━━━ Quoted passage ━━━

1921 film by Joseph J. Franz

The Cave Girl is a 1921 American silent drama film directed by Joseph J. Franz and featuring Teddie Gerard, Charles Meredith, Lillian Tucker and Boris Karloff in an early film role. The source for the William Parker screenplay was the stage play of the same name by George Middleton and Guy Bolton. The film's tagline was "A Romance of Silent Trails and Rushing Waters... A Drama of Youth Gone Wild... Enacted in the Yosemite Valley in the Middle of Winter." The film is presumed lost.

==Plot==
Professor Sperry moves to a cave in the wilderness to live the primitive life, taking his daughter Margot with him.

Meanwhile, Divvy Bates is being pressured to marry Elsie Case. Elsie's mother and Divvy's wealthy father arrange a trip to the Bates' remote cabin in the wilderness to give Elsie a chance to extract a marriage proposal from Divvy. At the cabin, Divvy catches Margot making a raid on the Bates' supplies and is attracted to her. Elsie now has to compete with Margot for Divvy's affections.

When their hired hand Baptiste (Boris Karloff) is fired, he retaliates by burning down their cabin. The party is forced to seek refuge in the cave along with the Professor and Margot. Seeing her chance to marry Divvy slipping away, Elsie conspires with Baptiste to kidnap Margot who ends up being set adrift in a canoe. Elsie's conscience suffers and she realizes that she has done wrong. Elsie confesses to Divvy, who then rescues Margot from the rapids in the nick of time.

==Cast==
- Charles Meredith as Divvy Bates
- Lillian Tucker as Elsie Case
- Jacob Abrams as Prof. Orlando Sperry (credited as Jake Abrahams)
- Teddie Gerard as Margot
- Boris Karloff as Baptiste, a villainous half-breed
- Elinor Hancock as Mrs. Georgia Case (credited as Eleanor Hancock)
- Frank J. Coleman as Rufus Petterson
- Wilton Taylor as J.T. Bates
- John Beck as Rogers

==Production==
Cave Girl was made by Jesse D. Hampton Productions and completed in February 1921. Exteriors were filmed in Yosemite Valley in the winter of 1920–21. Inspiration Pictures acquired the film from Hampton Productions in May, 1921, and released it in December.

==Release==
Charles Duell, the head of Inspiration Pictures, arranged to screen the picture for the first time at the governor's mansion in New York, June 1921. The governor had recently spearheaded legislation that resulted in the formation of New York's Motion Picture Commission, a committee tasked with the censorship of films.

In February 1922, Film Daily gave it a positive review due primarily to the photography and the exteriors: "For winter scenery and fine out-of-doors atmosphere The Cave Girl belongs way up in the front rank and even if the story isn't a whopper, the feature as a whole will be likely to satisfy because of its splendid pictorial appeal."

━━━ Data excerpt ━━━

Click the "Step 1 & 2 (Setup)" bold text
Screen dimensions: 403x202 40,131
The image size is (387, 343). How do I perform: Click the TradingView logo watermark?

━━━

▸ **Task item A**
Transcribe the article on The Cave Girl between "- Teddie Gerard" and "censorship of films.", inclusive.
▸ **Task item B**
Render this sentence from the article on The Cave Girl in Spanish: "Exteriors were filmed in Yosemite Valley in the winter of 1920–21."
▸ **Task item C**
According to the article on The Cave Girl, who wrote the screenplay or the stage play it was based on? List every name.
Use only the article on The Cave Girl to complete this work.

▸ **Exercise answer A**
- Teddie Gerard as Margot
- Boris Karloff as Baptiste, a villainous half-breed
- Elinor Hancock as Mrs. Georgia Case (credited as Eleanor Hancock)
- Frank J. Coleman as Rufus Petterson
- Wilton Taylor as J.T. Bates
- John Beck as Rogers

==Production==
Cave Girl was made by Jesse D. Hampton Productions and completed in February 1921. Exteriors were filmed in Yosemite Valley in the winter of 1920–21. Inspiration Pictures acquired the film from Hampton Productions in May, 1921, and released it in December.

==Release==
Charles Duell, the head of Inspiration Pictures, arranged to screen the picture for the first time at the governor's mansion in New York, June 1921. The governor had recently spearheaded legislation that resulted in the formation of New York's Motion Picture Commission, a committee tasked with the censorship of films.

▸ **Exercise answer B**
Los exteriores se filmaron en el valle de Yosemite en el invierno de 1920-21.

▸ **Exercise answer C**
- William Parker
- George Middleton
- Guy Bolton